Turn the data below into a JSON list of strings with one string per line, skipping blank lines.

"""

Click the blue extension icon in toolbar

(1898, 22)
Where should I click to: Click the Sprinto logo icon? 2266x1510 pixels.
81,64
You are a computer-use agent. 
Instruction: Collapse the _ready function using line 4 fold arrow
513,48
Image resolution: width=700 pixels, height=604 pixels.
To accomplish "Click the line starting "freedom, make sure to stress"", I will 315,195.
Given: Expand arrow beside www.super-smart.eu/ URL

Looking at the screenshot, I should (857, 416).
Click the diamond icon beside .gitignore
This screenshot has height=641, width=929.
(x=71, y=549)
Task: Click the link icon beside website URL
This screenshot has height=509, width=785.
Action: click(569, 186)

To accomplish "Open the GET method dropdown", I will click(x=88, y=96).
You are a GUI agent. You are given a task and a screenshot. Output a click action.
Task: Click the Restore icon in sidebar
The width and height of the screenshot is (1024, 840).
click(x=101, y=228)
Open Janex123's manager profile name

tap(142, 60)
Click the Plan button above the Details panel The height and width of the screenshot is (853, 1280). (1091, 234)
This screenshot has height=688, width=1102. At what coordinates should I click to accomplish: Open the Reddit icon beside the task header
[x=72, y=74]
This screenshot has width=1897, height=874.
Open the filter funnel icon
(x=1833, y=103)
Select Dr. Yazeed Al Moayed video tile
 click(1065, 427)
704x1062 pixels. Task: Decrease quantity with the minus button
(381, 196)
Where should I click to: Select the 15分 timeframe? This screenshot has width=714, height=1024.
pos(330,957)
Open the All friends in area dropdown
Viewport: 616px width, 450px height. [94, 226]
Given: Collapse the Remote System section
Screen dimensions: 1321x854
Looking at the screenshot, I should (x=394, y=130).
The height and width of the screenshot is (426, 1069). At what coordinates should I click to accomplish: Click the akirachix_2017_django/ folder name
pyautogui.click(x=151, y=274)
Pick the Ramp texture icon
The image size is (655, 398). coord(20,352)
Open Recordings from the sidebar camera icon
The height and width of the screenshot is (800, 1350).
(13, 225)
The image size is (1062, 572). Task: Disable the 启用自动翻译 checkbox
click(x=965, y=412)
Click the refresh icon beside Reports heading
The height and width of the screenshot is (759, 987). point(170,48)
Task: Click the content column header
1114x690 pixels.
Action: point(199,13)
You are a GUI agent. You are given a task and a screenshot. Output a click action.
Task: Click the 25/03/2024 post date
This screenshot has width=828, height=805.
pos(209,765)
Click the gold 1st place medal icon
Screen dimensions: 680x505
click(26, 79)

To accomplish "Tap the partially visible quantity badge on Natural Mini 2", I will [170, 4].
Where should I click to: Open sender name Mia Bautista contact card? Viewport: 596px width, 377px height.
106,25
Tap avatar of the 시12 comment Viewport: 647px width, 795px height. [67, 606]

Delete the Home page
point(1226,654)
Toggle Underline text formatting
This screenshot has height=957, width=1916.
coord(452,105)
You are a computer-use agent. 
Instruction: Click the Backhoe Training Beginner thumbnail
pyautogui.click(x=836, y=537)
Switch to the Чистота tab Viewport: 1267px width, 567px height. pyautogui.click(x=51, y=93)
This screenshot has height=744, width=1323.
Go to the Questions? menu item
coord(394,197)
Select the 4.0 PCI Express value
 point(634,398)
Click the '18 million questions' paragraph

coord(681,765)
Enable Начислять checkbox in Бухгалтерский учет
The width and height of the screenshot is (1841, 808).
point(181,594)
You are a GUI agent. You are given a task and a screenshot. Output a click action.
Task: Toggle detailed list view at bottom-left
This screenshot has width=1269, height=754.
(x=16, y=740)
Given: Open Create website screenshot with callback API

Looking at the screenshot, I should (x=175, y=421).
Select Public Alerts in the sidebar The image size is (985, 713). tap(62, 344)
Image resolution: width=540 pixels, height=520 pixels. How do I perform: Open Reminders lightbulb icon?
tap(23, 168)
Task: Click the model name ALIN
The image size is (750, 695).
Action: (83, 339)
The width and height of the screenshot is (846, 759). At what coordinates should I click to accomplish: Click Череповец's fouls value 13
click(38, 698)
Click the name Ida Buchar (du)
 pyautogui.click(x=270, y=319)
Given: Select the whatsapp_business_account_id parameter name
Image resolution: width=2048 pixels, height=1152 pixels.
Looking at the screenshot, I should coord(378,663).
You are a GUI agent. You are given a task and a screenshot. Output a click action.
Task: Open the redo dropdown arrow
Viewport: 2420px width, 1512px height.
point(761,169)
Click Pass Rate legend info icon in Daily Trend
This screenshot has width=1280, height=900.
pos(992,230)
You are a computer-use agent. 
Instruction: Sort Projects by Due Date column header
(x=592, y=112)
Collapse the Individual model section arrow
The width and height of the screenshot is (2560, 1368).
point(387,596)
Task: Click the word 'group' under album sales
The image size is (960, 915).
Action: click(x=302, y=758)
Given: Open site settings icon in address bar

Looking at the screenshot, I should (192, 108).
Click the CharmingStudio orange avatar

"""

:: Full output ::
[
  "Click the blue extension icon in toolbar",
  "(1898, 22)",
  "Where should I click to: Click the Sprinto logo icon? 2266x1510 pixels.",
  "81,64",
  "You are a computer-use agent. ",
  "Instruction: Collapse the _ready function using line 4 fold arrow",
  "513,48",
  "Image resolution: width=700 pixels, height=604 pixels.",
  "To accomplish \"Click the line starting \"freedom, make sure to stress\"\", I will 315,195.",
  "Given: Expand arrow beside www.super-smart.eu/ URL",
  "Looking at the screenshot, I should (857, 416).",
  "Click the diamond icon beside .gitignore",
  "This screenshot has height=641, width=929.",
  "(x=71, y=549)",
  "Task: Click the link icon beside website URL",
  "This screenshot has height=509, width=785.",
  "Action: click(569, 186)",
  "To accomplish \"Open the GET method dropdown\", I will click(x=88, y=96).",
  "You are a GUI agent. You are given a task and a screenshot. Output a click action.",
  "Task: Click the Restore icon in sidebar",
  "The width and height of the screenshot is (1024, 840).",
  "click(x=101, y=228)",
  "Open Janex123's manager profile name",
  "tap(142, 60)",
  "Click the Plan button above the Details panel The height and width of the screenshot is (853, 1280). (1091, 234)",
  "This screenshot has height=688, width=1102. At what coordinates should I click to accomplish: Open the Reddit icon beside the task header",
  "[x=72, y=74]",
  "This screenshot has width=1897, height=874.",
  "Open the filter funnel icon",
  "(x=1833, y=103)",
  "Select Dr. Yazeed Al Moayed video tile",
  " click(1065, 427)",
  "704x1062 pixels. Task: Decrease quantity with the minus button",
  "(381, 196)",
  "Where should I click to: Select the 15分 timeframe? This screenshot has width=714, height=1024.",
  "pos(330,957)",
  "Open the All friends in area dropdown",
  "Viewport: 616px width, 450px height. [94, 226]",
  "Given: Collapse the Remote System section",
  "Screen dimensions: 1321x854",
  "Looking at the screenshot, I should (x=394, y=130).",
  "The height and width of the screenshot is (426, 1069). At what coordinates should I click to accomplish: Click the akirachix_2017_django/ folder name",
  "pyautogui.click(x=151, y=274)",
  "Pick the Ramp texture icon",
  "The image size is (655, 398). coord(20,352)",
  "Open Recordings from the sidebar camera icon",
  "The height and width of the screenshot is (800, 1350).",
  "(13, 225)",
  "The image size is (1062, 572). Task: Disable the 启用自动翻译 checkbox",
  "click(x=965, y=412)",
  "Click the refresh icon beside Reports heading",
  "The height and width of the screenshot is (759, 987). point(170,48)",
  "Task: Click the content column header",
  "1114x690 pixels.",
  "Action: point(199,13)",
  "You are a GUI agent. You are given a task and a screenshot. Output a click action.",
  "Task: Click the 25/03/2024 post date",
  "This screenshot has width=828, height=805.",
  "pos(209,765)",
  "Click the gold 1st place medal icon",
  "Screen dimensions: 680x505",
  "click(26, 79)",
  "To accomplish \"Tap the partially visible quantity badge on Natural Mini 2\", I will [170, 4].",
  "Where should I click to: Open sender name Mia Bautista contact card? Viewport: 596px width, 377px height.",
  "106,25",
  "Tap avatar of the 시12 comment Viewport: 647px width, 795px height. [67, 606]",
  "Delete the Home page",
  "point(1226,654)",
  "Toggle Underline text formatting",
  "This screenshot has height=957, width=1916.",
  "coord(452,105)",
  "You are a computer-use agent. ",
  "Instruction: Click the Backhoe Training Beginner thumbnail",
  "pyautogui.click(x=836, y=537)",
  "Switch to the Чистота tab Viewport: 1267px width, 567px height. pyautogui.click(x=51, y=93)",
  "This screenshot has height=744, width=1323.",
  "Go to the Questions? menu item",
  "coord(394,197)",
  "Select the 4.0 PCI Express value",
  " point(634,398)",
  "Click the '18 million questions' paragraph",
  "coord(681,765)",
  "Enable Начислять checkbox in Бухгалтерский учет",
  "The width and height of the screenshot is (1841, 808).",
  "point(181,594)",
  "You are a GUI agent. You are given a task and a screenshot. Output a click action.",
  "Task: Toggle detailed list view at bottom-left",
  "This screenshot has width=1269, height=754.",
  "(x=16, y=740)",
  "Given: Open Create website screenshot with callback API",
  "Looking at the screenshot, I should (x=175, y=421).",
  "Select Public Alerts in the sidebar The image size is (985, 713). tap(62, 344)",
  "Image resolution: width=540 pixels, height=520 pixels. How do I perform: Open Reminders lightbulb icon?",
  "tap(23, 168)",
  "Task: Click the model name ALIN",
  "The image size is (750, 695).",
  "Action: (83, 339)",
  "The width and height of the screenshot is (846, 759). At what coordinates should I click to accomplish: Click Череповец's fouls value 13",
  "click(38, 698)",
  "Click the name Ida Buchar (du)",
  " pyautogui.click(x=270, y=319)",
  "Given: Select the whatsapp_business_account_id parameter name",
  "Image resolution: width=2048 pixels, height=1152 pixels.",
  "Looking at the screenshot, I should coord(378,663).",
  "You are a GUI agent. You are given a task and a screenshot. Output a click action.",
  "Task: Open the redo dropdown arrow",
  "Viewport: 2420px width, 1512px height.",
  "point(761,169)",
  "Click Pass Rate legend info icon in Daily Trend",
  "This screenshot has width=1280, height=900.",
  "pos(992,230)",
  "You are a computer-use agent. ",
  "Instruction: Sort Projects by Due Date column header",
  "(x=592, y=112)",
  "Collapse the Individual model section arrow",
  "The width and height of the screenshot is (2560, 1368).",
  "point(387,596)",
  "Task: Click the word 'group' under album sales",
  "The image size is (960, 915).",
  "Action: click(x=302, y=758)",
  "Given: Open site settings icon in address bar",
  "Looking at the screenshot, I should (192, 108).",
  "Click the CharmingStudio orange avatar"
]